El mandatario de Estados Unidos está convencido de que existe un medicamento que cambiará las reglas del juego en la lucha contra el coronavirus: “La cloroquina”.
Donald Trump, el presidente de la nación con más contagios del mundo, insistió en que es un fármaco conocido y aprobado por la Administración de Alimentos y Medicamentos (FDA) que se ha utilizado durante años para combatir la malaria y que es de fácil producción, por lo que podría estar disponible rápidamente.
Pero aunque Trump lo promocionó con "bombos y platillos", aún no hay pruebas reales de que el tratamiento funcione en personas con Covid-19.

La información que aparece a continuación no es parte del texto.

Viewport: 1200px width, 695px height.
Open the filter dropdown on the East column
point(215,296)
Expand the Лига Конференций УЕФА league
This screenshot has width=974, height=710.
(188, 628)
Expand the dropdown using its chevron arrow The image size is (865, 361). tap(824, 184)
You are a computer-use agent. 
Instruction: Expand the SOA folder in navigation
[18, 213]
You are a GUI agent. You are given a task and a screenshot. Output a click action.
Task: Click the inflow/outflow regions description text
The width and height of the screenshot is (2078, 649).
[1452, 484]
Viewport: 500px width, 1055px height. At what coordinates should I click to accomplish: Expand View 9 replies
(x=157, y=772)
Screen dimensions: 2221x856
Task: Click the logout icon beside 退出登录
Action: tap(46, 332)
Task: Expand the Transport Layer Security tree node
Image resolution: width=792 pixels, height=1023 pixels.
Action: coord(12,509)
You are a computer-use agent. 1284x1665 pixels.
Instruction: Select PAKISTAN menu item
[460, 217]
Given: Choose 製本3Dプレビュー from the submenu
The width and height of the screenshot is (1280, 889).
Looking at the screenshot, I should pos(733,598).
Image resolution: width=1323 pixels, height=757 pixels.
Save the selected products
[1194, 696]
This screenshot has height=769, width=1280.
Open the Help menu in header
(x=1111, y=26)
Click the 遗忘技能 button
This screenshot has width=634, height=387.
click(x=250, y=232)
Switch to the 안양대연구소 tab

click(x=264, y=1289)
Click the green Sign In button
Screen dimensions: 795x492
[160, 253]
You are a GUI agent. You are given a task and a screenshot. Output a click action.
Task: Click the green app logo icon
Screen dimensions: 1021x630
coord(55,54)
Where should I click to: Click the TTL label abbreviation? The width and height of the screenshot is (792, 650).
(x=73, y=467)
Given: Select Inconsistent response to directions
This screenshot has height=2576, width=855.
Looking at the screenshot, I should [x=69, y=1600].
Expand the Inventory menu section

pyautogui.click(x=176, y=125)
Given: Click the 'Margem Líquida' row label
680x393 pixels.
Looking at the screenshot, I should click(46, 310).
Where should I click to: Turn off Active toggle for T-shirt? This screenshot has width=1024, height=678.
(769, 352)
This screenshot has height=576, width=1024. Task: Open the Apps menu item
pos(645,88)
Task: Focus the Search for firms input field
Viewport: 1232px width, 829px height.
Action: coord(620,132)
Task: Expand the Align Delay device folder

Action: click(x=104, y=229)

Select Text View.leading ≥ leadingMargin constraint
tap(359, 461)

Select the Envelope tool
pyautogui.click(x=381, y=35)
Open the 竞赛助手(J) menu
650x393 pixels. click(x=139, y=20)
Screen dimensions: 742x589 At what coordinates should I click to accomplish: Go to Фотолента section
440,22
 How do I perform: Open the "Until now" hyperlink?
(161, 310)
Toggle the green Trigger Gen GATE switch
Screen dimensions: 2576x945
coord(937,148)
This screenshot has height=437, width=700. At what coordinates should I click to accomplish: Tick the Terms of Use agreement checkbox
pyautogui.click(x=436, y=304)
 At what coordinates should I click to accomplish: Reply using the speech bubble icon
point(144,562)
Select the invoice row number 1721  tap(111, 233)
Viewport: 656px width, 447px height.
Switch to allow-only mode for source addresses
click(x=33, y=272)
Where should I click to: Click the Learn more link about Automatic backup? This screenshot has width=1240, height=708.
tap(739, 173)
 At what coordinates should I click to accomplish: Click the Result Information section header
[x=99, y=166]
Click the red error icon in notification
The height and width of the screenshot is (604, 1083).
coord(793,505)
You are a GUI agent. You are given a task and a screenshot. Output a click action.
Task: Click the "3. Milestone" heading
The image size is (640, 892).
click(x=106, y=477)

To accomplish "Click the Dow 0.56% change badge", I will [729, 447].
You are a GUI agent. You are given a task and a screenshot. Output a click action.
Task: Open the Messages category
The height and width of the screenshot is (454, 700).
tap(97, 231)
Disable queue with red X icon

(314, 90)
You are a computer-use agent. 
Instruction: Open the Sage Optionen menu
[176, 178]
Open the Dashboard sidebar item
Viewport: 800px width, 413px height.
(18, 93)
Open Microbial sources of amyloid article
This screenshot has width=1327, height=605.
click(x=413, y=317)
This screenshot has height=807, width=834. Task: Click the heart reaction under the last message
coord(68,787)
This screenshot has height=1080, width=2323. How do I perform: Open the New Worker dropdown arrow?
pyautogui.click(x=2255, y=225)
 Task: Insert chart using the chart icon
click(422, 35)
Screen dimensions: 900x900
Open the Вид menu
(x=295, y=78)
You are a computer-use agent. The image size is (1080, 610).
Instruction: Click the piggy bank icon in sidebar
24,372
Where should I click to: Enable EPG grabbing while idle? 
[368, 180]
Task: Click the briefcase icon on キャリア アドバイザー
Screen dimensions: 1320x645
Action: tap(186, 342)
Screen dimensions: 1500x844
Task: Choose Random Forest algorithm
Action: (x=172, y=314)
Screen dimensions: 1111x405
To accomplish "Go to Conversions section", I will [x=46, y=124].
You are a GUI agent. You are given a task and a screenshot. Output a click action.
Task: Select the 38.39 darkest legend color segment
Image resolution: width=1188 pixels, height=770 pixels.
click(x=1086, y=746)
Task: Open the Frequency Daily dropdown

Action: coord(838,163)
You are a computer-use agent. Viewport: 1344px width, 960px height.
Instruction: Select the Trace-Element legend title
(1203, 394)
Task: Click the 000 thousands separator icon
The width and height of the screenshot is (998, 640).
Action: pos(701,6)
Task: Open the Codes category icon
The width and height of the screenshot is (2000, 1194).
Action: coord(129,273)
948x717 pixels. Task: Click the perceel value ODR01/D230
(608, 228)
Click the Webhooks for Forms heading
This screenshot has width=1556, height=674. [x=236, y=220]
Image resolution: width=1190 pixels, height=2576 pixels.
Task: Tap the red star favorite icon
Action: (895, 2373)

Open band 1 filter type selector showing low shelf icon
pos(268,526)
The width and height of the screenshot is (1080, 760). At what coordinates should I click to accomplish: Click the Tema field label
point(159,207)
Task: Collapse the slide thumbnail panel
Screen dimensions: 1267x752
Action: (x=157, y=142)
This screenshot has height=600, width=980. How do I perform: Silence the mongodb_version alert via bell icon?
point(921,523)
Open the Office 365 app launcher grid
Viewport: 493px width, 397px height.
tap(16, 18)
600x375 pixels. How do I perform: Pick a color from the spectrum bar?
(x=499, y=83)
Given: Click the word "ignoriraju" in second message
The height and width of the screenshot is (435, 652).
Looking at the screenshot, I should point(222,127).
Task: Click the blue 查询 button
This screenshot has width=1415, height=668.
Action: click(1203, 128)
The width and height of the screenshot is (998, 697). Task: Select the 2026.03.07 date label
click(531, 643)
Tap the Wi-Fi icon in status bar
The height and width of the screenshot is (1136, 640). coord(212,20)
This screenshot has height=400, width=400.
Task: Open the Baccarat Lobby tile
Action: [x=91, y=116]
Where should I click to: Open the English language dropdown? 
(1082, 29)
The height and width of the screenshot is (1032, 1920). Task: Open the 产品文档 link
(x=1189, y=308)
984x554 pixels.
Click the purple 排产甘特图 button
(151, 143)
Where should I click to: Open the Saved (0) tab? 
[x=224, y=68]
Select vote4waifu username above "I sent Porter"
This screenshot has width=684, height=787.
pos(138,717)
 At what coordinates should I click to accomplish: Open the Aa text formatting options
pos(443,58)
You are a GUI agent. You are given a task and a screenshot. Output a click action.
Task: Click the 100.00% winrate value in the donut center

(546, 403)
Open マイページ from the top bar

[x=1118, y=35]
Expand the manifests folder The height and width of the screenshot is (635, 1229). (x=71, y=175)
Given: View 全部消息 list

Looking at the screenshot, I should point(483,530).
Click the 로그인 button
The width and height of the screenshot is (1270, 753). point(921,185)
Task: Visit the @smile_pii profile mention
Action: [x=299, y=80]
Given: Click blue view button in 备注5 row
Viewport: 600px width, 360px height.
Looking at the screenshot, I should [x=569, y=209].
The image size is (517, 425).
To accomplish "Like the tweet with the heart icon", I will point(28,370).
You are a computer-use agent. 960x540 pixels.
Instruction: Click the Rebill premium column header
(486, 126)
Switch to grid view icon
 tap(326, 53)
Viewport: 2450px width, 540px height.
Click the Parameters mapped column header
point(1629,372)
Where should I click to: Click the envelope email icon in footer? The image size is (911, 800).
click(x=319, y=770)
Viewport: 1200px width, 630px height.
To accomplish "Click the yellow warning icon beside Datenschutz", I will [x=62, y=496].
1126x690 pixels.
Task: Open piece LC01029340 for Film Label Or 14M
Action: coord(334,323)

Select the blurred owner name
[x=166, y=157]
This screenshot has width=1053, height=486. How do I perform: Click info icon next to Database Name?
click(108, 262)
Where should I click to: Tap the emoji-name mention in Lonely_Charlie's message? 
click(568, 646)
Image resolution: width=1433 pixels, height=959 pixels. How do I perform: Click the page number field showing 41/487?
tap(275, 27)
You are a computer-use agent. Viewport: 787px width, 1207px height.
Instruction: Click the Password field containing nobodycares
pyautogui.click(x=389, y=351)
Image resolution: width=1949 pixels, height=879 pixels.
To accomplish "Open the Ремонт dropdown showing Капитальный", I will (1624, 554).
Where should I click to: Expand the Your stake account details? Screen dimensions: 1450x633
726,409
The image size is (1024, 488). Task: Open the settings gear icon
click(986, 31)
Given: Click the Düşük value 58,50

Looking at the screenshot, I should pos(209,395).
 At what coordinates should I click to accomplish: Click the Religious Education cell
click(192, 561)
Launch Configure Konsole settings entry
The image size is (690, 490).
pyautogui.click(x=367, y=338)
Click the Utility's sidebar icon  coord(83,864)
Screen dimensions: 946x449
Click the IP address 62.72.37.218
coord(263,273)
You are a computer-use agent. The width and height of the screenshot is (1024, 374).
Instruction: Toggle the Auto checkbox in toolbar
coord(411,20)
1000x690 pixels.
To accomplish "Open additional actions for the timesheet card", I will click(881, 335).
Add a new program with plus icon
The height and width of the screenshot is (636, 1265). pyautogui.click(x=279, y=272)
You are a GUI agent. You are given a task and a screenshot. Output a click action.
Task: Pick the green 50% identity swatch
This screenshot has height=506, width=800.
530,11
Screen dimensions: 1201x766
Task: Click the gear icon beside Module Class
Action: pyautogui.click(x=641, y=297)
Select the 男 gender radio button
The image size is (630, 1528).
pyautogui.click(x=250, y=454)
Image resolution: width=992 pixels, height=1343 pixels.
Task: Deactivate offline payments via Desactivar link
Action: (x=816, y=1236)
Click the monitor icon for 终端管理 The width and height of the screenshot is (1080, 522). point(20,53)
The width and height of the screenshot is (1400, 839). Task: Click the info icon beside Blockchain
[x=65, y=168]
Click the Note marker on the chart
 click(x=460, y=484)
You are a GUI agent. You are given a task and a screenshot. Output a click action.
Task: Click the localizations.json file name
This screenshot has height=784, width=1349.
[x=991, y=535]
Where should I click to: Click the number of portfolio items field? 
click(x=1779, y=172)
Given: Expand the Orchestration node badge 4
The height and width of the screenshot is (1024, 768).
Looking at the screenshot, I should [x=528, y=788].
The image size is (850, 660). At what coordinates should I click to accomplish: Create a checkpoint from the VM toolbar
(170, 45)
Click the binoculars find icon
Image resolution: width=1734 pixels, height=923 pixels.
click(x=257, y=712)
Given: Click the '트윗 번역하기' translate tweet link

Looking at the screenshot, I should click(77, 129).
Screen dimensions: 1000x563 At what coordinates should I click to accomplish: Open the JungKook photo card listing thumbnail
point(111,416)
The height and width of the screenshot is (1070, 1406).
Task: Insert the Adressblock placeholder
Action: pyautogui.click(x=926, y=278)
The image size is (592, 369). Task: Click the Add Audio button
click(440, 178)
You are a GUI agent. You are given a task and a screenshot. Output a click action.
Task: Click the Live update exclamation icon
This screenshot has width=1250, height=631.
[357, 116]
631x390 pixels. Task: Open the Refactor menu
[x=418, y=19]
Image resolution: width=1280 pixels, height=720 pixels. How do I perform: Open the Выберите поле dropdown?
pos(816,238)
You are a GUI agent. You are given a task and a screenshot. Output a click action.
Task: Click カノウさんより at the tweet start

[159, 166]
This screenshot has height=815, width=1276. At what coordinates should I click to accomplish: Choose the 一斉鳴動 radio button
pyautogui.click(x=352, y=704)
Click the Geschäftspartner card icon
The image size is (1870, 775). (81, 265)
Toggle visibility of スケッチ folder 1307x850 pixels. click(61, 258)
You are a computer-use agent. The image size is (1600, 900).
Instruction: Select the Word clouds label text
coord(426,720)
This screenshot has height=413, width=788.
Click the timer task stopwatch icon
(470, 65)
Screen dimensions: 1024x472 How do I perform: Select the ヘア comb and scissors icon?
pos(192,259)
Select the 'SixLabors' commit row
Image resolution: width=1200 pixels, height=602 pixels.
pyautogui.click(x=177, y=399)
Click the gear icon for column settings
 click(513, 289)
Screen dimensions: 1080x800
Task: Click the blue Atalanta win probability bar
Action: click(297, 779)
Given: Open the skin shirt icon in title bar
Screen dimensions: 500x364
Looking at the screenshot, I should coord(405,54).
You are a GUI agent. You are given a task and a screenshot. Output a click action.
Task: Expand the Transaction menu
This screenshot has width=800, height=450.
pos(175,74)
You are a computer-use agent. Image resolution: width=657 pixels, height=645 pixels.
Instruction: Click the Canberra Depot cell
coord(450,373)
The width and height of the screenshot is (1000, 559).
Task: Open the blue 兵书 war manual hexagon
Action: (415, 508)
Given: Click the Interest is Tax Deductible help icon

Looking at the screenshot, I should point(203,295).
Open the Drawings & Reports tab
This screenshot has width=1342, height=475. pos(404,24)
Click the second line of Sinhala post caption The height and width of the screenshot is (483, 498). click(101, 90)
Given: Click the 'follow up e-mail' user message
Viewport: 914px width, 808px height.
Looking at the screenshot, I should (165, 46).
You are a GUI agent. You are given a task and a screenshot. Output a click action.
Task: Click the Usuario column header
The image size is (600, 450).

El tema es que en pocas horas se desató una paranoia generalizada en pos de encontrar la cura al mal de la época y ahora los Estados Unidos sufre un desabastecimiento de cloroquina. Incluso hubo un matrimonio en Arizona que se intoxicó al consumir un producto para limpiar peceras que contenía la droga.
Lo que se sabe es que hay dos estudios que indican que el medicamento asociado a la cloroquina, puede funcionar en enfermos de coronavirus: Uno se probó en China y otro en Francia.
Didier Raoult, director del Instituto hospital-universitario Mediterráneo de Infección de Marsella, ensayó con personas diagnosticadas con coronavirus y después de 6 días de tratamiento con cloroquina, solo un 25 % de los pacientes mantenían los síntomas del virus.
El tema es que tal desabastecimiento amenaza con dejar sin tratamiento a los pacientes crónicos que hace años toman el medicamento en forma continua.
En España también arrasaron con la cloroquina de las farmacias y la presidenta de la Sociedad de Farmacología Clínica, Cristina Avendaño, acusó del desabastecimiento a la gente mal informada, igual que sucedió con el papel higiénico”.
El gobierno de Pedro Sánchez canceló la venta de cloroquina y sus derivados en todas las farmacias y decretó intervenir todas las reservas existentes para garantizar que lleguen a los enfermos crónicos y a los hospitales con internados de Covid-19.